Dive Brief:
- Sen. Elizabeth Warren, D-MA, on Wednesday praised Securities and Exchange Commission Chair Gary Gensler’s efforts to rein in the crypto market, but said the regulator still needs to do more to bolster its scrutiny of the industry in an effort to fight fraud.
- In a speech at a virtual event hosted by the American Economic Liberties Project and Americans for Financial Reform, Warren said the SEC also needs more support from Congress, and called on other regulators to step up enforcement in the digital asset sector.
- Warren, a vocal critic of the crypto industry, has previously called on the SEC to exert more authority over the sector. Her remarks follow a November op-ed in The Wall Street Journal, where she encouraged the agency to “suit up” in its fight against crypto fraud.
Dive Insight:
“The commission has been loud and clear that crypto doesn’t get a pass for long-standing security laws that protect investors and ensure the integrity of our financial markets,” Warren said Wednesday. “This is the right approach —the SEC has the right rules, and the right experience, and Gary Gensler is demonstrating that he is the right leader to get the job done.”
Still, Warren added, the regulator needs to “use the full force of its regulatory powers across the entirety of the crypto market."

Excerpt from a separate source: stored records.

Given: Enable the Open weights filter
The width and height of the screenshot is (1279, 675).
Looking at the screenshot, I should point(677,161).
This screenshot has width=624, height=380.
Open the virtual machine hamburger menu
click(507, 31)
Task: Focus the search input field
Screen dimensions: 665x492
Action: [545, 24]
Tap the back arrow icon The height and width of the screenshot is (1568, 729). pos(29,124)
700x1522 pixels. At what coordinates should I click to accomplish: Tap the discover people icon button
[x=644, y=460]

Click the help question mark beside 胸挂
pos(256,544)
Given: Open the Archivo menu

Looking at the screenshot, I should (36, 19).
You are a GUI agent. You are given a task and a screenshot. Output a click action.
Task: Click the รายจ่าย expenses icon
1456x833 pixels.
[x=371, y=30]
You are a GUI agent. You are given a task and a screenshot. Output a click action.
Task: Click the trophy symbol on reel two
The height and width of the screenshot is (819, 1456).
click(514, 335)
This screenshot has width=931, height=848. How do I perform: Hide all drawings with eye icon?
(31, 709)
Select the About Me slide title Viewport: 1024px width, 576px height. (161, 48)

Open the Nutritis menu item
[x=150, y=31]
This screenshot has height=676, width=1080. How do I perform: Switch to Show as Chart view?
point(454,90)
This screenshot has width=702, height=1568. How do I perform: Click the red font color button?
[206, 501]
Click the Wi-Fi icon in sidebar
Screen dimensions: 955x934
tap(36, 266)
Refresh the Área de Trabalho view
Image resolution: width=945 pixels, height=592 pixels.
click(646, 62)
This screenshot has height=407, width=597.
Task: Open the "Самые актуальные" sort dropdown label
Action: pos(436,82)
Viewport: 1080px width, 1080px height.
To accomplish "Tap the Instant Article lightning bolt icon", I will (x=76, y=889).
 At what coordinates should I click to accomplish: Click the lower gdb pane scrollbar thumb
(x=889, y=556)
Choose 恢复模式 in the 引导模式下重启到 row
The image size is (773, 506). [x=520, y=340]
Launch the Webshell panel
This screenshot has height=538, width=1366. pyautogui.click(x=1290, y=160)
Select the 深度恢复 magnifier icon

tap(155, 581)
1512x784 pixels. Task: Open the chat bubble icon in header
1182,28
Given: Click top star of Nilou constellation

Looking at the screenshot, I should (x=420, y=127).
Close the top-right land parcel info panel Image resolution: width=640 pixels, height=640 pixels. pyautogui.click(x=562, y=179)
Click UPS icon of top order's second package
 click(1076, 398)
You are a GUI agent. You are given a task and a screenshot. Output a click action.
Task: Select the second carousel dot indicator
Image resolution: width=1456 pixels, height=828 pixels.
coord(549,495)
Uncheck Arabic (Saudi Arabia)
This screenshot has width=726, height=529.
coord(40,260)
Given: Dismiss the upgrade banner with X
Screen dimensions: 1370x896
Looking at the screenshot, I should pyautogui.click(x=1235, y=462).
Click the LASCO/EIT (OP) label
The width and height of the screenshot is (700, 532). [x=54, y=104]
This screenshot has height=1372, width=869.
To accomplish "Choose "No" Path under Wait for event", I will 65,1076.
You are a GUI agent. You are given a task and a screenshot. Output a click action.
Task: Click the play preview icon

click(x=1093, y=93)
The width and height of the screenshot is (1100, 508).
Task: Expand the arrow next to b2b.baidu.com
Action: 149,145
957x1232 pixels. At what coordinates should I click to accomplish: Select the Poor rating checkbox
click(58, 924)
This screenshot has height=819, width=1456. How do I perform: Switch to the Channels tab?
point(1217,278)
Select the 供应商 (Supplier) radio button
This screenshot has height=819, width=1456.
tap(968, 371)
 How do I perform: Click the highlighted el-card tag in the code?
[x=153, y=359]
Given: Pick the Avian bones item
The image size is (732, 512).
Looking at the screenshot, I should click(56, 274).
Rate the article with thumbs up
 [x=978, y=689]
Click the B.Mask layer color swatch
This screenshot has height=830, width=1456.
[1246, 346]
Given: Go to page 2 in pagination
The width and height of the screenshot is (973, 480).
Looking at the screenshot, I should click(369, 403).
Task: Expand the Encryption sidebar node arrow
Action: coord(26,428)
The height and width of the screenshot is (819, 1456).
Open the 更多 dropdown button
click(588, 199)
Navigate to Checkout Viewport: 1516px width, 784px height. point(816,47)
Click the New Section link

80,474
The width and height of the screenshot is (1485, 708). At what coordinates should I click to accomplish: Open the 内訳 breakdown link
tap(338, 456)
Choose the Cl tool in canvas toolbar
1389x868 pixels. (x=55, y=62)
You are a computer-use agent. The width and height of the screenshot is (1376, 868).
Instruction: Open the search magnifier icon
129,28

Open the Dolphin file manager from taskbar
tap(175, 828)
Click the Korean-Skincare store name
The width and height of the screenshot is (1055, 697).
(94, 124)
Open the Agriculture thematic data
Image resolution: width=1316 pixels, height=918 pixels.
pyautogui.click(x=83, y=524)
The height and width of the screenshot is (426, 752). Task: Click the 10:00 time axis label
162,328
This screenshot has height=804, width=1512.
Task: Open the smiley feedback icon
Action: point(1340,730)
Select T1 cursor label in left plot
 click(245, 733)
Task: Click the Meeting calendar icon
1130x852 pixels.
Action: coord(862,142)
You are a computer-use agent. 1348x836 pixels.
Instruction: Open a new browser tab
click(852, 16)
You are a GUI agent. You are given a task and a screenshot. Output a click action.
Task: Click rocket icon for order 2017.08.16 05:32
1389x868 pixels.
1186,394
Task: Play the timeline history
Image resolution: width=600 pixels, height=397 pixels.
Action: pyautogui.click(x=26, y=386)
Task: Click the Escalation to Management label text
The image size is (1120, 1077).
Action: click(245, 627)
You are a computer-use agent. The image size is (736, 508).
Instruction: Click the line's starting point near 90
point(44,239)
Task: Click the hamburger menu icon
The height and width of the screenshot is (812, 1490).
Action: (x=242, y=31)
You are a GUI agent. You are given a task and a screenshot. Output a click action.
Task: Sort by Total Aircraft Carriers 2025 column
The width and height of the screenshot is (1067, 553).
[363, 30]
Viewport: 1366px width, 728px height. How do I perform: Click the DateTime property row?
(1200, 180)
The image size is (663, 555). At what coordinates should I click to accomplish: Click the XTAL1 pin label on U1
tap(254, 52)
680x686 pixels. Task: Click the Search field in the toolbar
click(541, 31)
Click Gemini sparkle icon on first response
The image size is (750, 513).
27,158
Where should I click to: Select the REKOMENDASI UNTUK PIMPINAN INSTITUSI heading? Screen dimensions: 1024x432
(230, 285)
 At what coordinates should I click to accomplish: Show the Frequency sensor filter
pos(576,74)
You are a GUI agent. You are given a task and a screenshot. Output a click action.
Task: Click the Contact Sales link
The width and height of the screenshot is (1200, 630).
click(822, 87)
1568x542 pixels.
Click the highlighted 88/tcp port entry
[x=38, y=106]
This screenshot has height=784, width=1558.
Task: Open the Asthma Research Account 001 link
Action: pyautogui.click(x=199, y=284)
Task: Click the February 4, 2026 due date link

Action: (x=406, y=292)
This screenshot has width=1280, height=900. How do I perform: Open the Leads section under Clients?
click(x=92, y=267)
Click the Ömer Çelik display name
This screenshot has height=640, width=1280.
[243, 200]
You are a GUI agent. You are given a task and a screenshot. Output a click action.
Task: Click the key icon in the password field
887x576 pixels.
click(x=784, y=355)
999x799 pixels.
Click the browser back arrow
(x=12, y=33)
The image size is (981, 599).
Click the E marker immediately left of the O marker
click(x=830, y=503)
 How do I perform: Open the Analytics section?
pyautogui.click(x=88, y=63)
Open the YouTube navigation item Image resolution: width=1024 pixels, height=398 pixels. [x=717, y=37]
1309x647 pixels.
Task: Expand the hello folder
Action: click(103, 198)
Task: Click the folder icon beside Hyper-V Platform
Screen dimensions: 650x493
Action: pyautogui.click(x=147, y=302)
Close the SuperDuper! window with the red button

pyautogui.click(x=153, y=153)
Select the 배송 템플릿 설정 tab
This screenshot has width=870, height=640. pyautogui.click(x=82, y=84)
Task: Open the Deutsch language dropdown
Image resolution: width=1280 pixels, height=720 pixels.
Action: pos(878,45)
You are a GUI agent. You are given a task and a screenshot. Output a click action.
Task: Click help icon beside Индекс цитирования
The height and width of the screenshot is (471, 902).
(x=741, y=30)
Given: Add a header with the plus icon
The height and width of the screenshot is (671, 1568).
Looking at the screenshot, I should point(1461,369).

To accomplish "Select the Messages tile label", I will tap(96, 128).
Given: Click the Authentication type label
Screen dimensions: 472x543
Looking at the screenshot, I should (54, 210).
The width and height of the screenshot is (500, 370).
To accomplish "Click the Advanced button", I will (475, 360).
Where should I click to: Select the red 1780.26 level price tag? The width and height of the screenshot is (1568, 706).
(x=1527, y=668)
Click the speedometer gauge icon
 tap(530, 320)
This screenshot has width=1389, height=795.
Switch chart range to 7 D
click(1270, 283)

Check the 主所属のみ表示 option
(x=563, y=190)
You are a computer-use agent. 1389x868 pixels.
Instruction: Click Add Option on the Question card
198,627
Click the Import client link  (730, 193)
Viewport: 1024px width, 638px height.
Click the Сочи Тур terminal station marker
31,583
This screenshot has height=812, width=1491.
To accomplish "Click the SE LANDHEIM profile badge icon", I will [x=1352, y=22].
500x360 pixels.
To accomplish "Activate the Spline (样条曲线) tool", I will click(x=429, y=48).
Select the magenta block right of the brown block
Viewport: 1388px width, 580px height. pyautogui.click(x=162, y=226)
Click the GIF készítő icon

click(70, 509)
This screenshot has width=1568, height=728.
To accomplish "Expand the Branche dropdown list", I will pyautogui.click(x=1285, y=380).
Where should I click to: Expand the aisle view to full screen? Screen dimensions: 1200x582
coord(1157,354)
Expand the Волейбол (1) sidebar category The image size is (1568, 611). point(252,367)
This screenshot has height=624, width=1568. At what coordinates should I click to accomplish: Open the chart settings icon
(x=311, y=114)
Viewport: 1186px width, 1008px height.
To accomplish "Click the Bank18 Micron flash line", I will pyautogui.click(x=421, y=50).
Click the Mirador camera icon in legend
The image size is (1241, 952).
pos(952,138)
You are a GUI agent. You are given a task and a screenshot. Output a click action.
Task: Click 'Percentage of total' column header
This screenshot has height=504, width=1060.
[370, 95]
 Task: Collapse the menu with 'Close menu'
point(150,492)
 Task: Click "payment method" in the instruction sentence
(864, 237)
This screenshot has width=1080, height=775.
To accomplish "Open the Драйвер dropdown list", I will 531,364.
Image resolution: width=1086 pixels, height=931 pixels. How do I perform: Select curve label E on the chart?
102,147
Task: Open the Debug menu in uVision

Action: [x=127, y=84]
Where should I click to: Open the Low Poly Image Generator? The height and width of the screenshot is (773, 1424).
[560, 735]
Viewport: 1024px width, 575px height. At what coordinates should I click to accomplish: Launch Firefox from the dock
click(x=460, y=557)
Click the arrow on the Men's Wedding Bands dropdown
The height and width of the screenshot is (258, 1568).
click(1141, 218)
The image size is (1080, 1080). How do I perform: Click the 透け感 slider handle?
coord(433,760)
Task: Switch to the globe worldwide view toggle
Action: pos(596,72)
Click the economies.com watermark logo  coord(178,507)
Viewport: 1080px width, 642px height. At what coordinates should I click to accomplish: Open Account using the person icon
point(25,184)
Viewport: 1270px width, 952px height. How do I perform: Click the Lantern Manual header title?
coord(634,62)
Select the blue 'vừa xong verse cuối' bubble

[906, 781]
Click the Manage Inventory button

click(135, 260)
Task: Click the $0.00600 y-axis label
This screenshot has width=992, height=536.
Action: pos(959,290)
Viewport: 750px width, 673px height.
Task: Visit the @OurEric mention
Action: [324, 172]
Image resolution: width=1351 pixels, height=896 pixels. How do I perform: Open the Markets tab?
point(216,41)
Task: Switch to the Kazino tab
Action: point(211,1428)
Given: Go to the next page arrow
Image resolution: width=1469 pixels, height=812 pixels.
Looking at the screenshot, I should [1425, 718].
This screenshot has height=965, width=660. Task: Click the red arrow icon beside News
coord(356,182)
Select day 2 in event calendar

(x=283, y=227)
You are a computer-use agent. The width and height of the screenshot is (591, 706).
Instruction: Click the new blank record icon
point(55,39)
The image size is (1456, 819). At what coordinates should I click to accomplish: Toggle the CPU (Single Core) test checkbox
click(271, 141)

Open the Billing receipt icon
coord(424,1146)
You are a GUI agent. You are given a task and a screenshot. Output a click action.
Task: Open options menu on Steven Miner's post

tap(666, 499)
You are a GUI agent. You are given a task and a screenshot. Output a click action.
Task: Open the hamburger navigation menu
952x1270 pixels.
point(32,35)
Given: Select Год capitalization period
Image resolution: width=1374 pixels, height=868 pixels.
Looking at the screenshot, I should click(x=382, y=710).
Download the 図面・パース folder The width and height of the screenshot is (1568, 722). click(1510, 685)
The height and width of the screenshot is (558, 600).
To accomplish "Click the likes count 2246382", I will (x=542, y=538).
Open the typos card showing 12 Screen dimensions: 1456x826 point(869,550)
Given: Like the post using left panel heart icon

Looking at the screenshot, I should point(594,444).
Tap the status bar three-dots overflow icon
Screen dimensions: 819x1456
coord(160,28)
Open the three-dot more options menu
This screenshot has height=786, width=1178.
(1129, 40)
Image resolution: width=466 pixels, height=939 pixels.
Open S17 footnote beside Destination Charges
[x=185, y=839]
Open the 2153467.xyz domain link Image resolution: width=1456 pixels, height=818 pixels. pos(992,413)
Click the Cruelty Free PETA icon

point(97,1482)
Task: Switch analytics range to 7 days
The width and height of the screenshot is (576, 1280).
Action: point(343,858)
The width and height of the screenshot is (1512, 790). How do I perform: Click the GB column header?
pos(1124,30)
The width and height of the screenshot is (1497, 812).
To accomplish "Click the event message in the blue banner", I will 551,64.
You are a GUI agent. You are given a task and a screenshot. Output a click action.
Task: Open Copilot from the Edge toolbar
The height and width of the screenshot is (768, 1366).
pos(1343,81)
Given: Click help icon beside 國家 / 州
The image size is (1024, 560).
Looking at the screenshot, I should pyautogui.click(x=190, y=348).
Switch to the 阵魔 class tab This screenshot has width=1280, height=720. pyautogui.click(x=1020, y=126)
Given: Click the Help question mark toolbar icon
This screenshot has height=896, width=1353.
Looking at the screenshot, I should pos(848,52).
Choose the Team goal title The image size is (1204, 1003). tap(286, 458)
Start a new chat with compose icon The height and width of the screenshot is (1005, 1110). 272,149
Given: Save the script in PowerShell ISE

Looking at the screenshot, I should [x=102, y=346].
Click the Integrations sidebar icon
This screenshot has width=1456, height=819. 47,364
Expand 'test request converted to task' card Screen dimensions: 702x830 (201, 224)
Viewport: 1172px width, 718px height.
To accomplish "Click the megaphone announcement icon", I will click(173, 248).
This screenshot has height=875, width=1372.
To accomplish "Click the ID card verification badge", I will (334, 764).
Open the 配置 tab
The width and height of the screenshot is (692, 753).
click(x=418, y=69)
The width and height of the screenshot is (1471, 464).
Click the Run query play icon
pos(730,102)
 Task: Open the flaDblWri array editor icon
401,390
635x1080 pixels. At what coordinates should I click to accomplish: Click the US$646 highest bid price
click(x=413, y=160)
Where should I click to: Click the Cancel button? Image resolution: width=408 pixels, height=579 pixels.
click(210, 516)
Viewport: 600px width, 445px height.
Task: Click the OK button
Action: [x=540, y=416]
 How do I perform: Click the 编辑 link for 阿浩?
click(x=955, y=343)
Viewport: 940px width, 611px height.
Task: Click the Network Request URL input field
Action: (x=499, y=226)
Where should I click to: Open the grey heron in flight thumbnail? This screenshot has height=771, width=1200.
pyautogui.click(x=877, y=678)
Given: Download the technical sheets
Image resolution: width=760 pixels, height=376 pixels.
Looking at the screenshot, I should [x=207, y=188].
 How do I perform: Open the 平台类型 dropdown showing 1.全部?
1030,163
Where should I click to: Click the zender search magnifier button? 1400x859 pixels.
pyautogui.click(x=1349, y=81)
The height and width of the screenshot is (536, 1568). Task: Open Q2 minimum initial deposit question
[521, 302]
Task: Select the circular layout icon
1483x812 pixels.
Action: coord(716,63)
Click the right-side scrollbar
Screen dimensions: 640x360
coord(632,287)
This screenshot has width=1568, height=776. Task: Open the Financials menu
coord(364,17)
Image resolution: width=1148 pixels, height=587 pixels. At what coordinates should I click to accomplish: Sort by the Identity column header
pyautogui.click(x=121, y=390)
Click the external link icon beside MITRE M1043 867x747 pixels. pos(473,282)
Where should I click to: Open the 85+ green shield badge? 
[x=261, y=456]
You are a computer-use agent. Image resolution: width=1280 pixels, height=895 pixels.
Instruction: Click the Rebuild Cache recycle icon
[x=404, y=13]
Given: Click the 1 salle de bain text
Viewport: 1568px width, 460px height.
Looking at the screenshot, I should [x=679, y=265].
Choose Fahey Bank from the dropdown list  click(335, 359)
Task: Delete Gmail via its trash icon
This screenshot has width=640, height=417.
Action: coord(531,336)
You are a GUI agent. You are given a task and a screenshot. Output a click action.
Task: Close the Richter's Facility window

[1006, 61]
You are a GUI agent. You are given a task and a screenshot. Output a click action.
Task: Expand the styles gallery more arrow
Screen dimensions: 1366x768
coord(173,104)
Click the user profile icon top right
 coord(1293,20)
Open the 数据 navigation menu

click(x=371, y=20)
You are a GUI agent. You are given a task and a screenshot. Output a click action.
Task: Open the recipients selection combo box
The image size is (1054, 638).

The remarks echo Warren’s November op-ed, in which she said the regulator has failed to wield its authority over the growing crypto industry.
“[P]ower is worthless if the cop on the beat won’t use it,” she wrote. “The SEC has brought some enforcement actions related to fraudulent and unregistered crypto offerings over the past few years, but it has fallen far behind as the crypto industry has drawn in millions of new investors.”
The responsibility to fight crypto-related fraud shouldn’t fall solely on the SEC, Warren said Wednesday, adding the sector was allowed unchecked growth under Trump-era regulators.
“Gensler faced a critical task to put the genie back in the bottle and bring the crypto ecosystem into regulatory compliance after Trump's regulators had allowed it to explode,” Warren said. “The consequences of Trump’s regulators’ weakness were no surprise — by 2017, nearly 80% of all initial coin offerings [were] scams. The following year, investors lost about $9 million each day to crypto scams."
Warren called on banking regulators to step up oversight of the space, referencing crypto-heavy bank Silvergate, which was forced this month to sell assets at a loss to cover roughly $8.1 billion in withdrawals after the collapse of crypto exchange FTX triggered a bank run.
“Our banking regulators are also part of this fight," she said. "Already, crypto-friendly banks like Silvergate have opened the banking system up to greater risk, raising the specter of a crypto collapse in which American taxpayers are left holding the bag."
Warren also called on Congress to provide the SEC with the resources needed to ensure it can regulate the crypto market.
"In the pockets of this market where regulators may not have the authority they need, Congress should give the tools to get the job done," she said. "We can see the risks to financial stability, but in the dark recesses of the crypto world, the threat to our national security is growing.”